Peggiora il clima di fiducia delle imprese italiane, e anche
l’agricoltura non se la passa troppo bene. Nel mese di febbraio torna a
scendere il “sentiment” economico del tessuto industriale del Paese, ma anche
nelle campagne prevale il pessimismo sul futuro. Ora l’incertezza del “dopo
voto” non fa che accrescere questi timori. Lo afferma la Cia-Confederazione
italiana agricoltori, in merito ai dati diffusi dall’Istat.

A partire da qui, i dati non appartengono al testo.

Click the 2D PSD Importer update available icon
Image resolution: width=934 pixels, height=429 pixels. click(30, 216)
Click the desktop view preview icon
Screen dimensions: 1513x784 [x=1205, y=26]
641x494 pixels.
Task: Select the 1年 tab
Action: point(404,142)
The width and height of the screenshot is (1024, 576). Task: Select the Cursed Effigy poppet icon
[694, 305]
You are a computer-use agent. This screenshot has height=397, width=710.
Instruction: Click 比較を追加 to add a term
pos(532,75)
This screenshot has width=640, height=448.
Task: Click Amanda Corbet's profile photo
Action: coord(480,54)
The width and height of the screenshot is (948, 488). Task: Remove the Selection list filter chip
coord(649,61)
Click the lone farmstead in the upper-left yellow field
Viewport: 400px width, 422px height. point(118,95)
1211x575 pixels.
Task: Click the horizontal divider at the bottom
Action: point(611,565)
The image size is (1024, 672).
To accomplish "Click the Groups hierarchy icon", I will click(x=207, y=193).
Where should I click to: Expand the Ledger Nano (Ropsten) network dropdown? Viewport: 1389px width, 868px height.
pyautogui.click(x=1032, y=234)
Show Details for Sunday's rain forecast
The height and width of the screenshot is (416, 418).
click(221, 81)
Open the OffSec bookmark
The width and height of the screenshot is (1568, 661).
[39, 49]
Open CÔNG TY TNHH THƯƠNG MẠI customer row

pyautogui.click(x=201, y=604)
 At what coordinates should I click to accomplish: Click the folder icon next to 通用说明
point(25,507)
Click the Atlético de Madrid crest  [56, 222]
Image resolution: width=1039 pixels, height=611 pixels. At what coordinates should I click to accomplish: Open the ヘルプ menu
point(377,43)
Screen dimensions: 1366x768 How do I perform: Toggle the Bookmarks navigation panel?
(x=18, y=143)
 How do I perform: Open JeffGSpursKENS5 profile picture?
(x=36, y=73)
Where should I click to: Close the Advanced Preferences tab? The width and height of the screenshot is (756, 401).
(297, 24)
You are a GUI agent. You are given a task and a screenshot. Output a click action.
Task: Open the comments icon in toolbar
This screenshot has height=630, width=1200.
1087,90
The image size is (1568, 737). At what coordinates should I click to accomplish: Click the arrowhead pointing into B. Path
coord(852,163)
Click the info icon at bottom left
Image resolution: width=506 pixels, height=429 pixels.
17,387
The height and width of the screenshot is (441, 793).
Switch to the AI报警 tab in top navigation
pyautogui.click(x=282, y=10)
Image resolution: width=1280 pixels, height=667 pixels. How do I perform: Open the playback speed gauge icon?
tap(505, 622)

Nel 2012 il settore primario ha perso 17mila imprese, che
sono crollate sotto il peso della crisi, dell’aumento dei costi e dell’assenza
di misure di sostegno adeguate e anche l’anno nuovo si è aperto con prospettive
“cupe”. Il fatto è che oggi il mondo agricolo è sotto pressione, schiacciato
prima di tutto dagli aumenti delle spese di produzione, che in un anno sono
salite molto di più dei prezzi praticati sui campi, vanificando di fatto ogni
possibile guadagno. Soltanto i costi energetici sono cresciuti nel 2012 del 7,9%
tendenziale, contro un incremento medio annuo dei prezzi dei prodotti agricoli
del 2,1%.
Ma il settore perde forza e vitalità anche per colpa
dell’Imu, con un aumento stimato di 130 milioni di euro solo per il gettito dei
terreni agricoli, mentre il “credit crunch” raggiunge livelli insostenibili,
con tre aziende su cinque che denunciano difficoltà enormi nell’accesso a
finanziamenti e prestiti. Perfino creare nuova occupazione diventa dispendioso
per gli imprenditori agricoli: in Italia le aliquote a carico del datore di
lavoro per l’assunzione di manodopera sono pari al 35% circa contro il 12% del
Regno Unito, il 13% della Francia o il 15,8% della Spagna.
È chiaro che tutto questo non aiuta a ritrovare fiducia
nelle prospettive del Paese e adesso la confusione del quadro politico post
elezioni, con il rischio di ingovernabilità, aumenta le preoccupazioni di
aziende e agricoltori. Per questo auspichiamo una soluzione condivisa che
permetta alla politica di rimettere al centro del dibattito la crisi dei settori
produttivi, a cominciare dall’agricoltura.